From Hype House to headliner: How Addison Rae pulled off the pop career nobody expected
She’s suddenly cool again
Addison Rae wasn’t meant to have a successful pop career. A few years ago, she was the face of TikTok’s chaotic Hype House era – the peak of ring-light lip syncs, fake friendships and influencer collabs. Back then, the idea of her selling out stadiums would’ve been laughable.
Fast forward to 2025, and somehow, she’s a certified pop star with a number one album and a headline tour that’s actually… good?
So how did she pull it off?

Credit: Instagram/@addisonraee
It’s the difference between Addison and the dozens of influencers before her who tried and failed to go pop. She didn’t just release a song and hope it stuck. She rebuilt herself, with the help of singing teacher Eric Vetro, a well-known vocal coach who has worked with numerous prominent artists, including Ariana Grande herself.
She paired that behind-the-scenes work with strategy: every post, collab, and cameo was a move towards credibility. She leaned on TikTok early, using dance hooks, viral-ready choruses, and exaggerated visuals.
Her debut single Diet Pepsi proved she wasn’t just recycling the TikTok sound, and her album Addison landed her festival slots and, somehow, a Wembley show supporting Lana Del Rey.
Where other influencers crash out, Addison kept momentum. A Charli XCX feature gave her credibility with the internet-pop crowd. An Arca remix flipped her into experimental territory. The slick team around her amplified the content machine, but the difference is Addison herself started to feel believable.

Credit: Instagram/@addisonraee
Most Read
The transformation is also distinctly 2020s-coded. Like Sabrina Carpenter, Chappell Roan, and Charli XCX, she’s mastered her image. But unlike them, she skipped the decade of grinding: she leapfrogged straight to the top because she understood how to turn “cringe” into camp, how to sell a brand, and how to back it up with training.
Her guest lyrics acknowledge her up-and-coming status and are directed towards jealous listeners, featuring phrases such as: “While you’re sittin’ in your dad’s basement / Bet you’re disappointed that I’m shinin’ / I’m just living that life.”
From there, she kept the momentum going, dropping singles every couple of months and even teaming up with Arca, who turned one of her songs into Arcamarine. It’s all been designed to make her feel less like a safe, packaged pop girl and more like someone genuinely tapped into the weird, online, post-ironic culture of 2025.

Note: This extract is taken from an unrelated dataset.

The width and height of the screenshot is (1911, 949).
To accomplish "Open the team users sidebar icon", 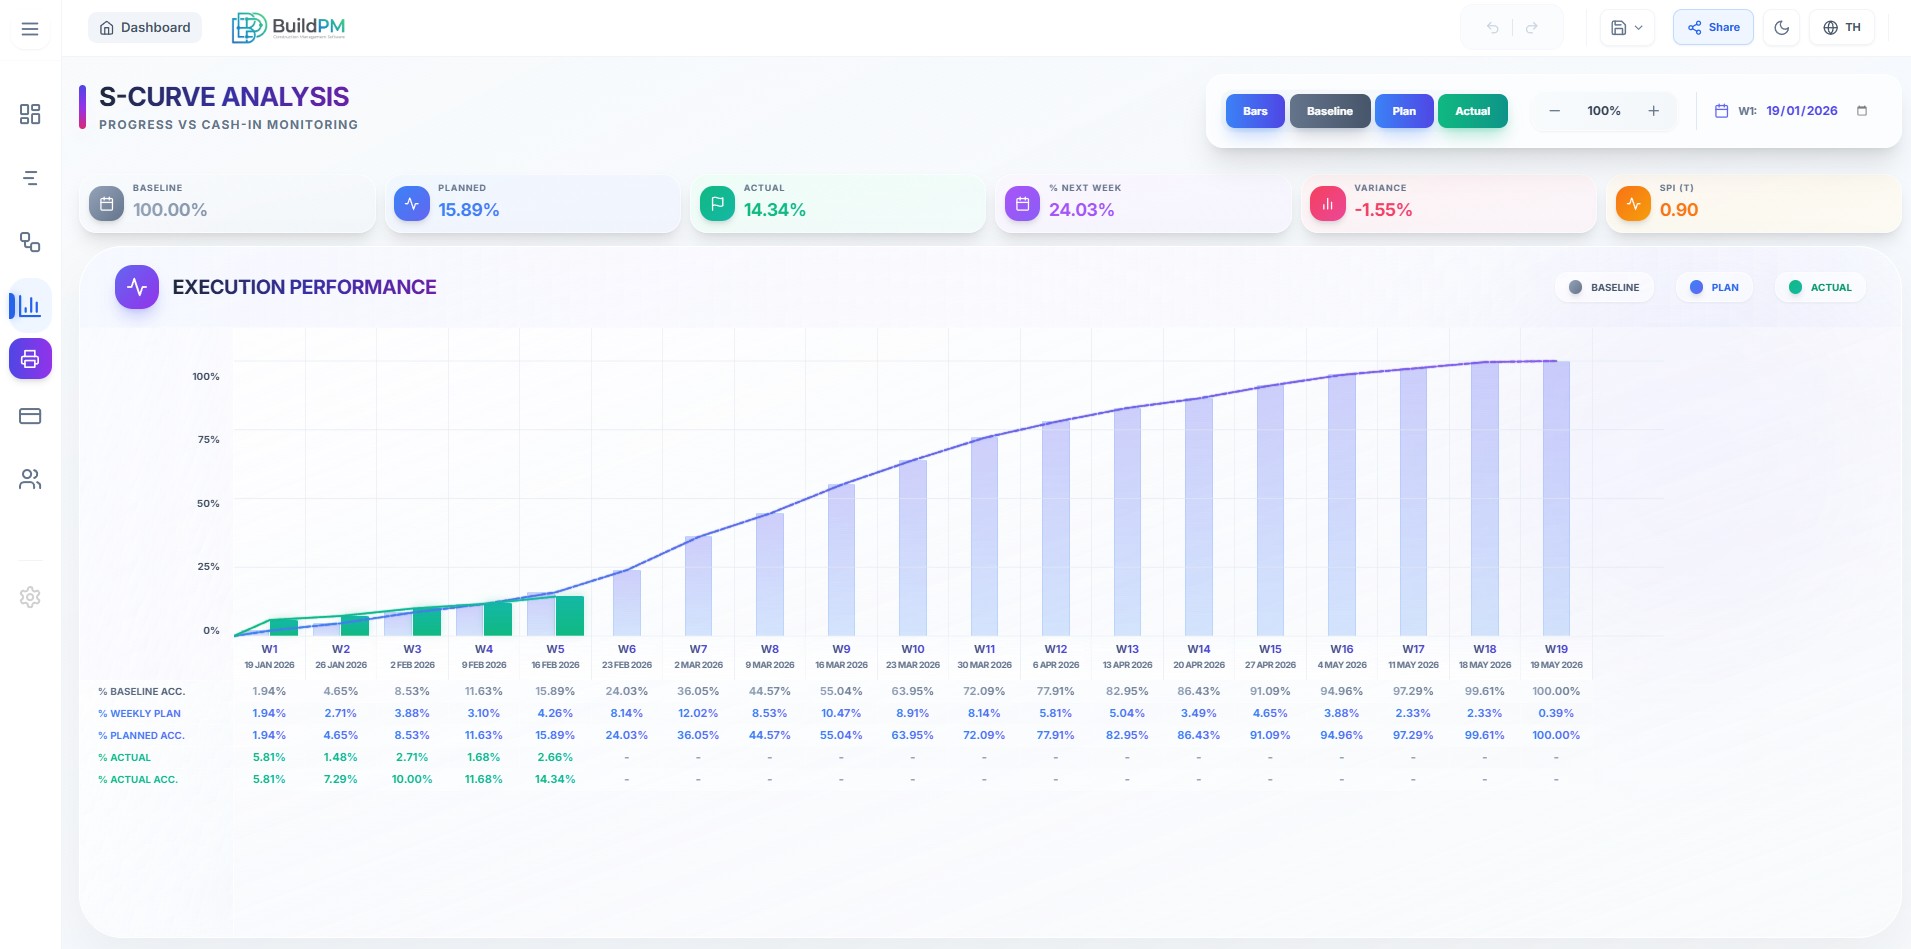I will click(30, 480).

Credit: Instagram/@addisonraee
What’s shocking is not just that Addison Rae is pulling this off – but that she’s pulling it off convincingly. She’s leaning into the LA pop princess act so hard it’s become camp, and people are eating it up.
Some fans are loving it: “She’s the next Britney fr. I think she’s done an epic job and she is a huge student of the game.”
Others are blunter: “Money is everything as she says. Of course you can have a whole brand change when one video makes you thousands.”
But the loudest take right now is simple: “People want to hate her but she’s the real deal. She will be a superstar.”
Whether you think she’s a fluke, an industry plant, or the new face of pop, one thing’s clear: Addison Rae is no longer just the girl from TikTok. She’s the pop star nobody saw coming.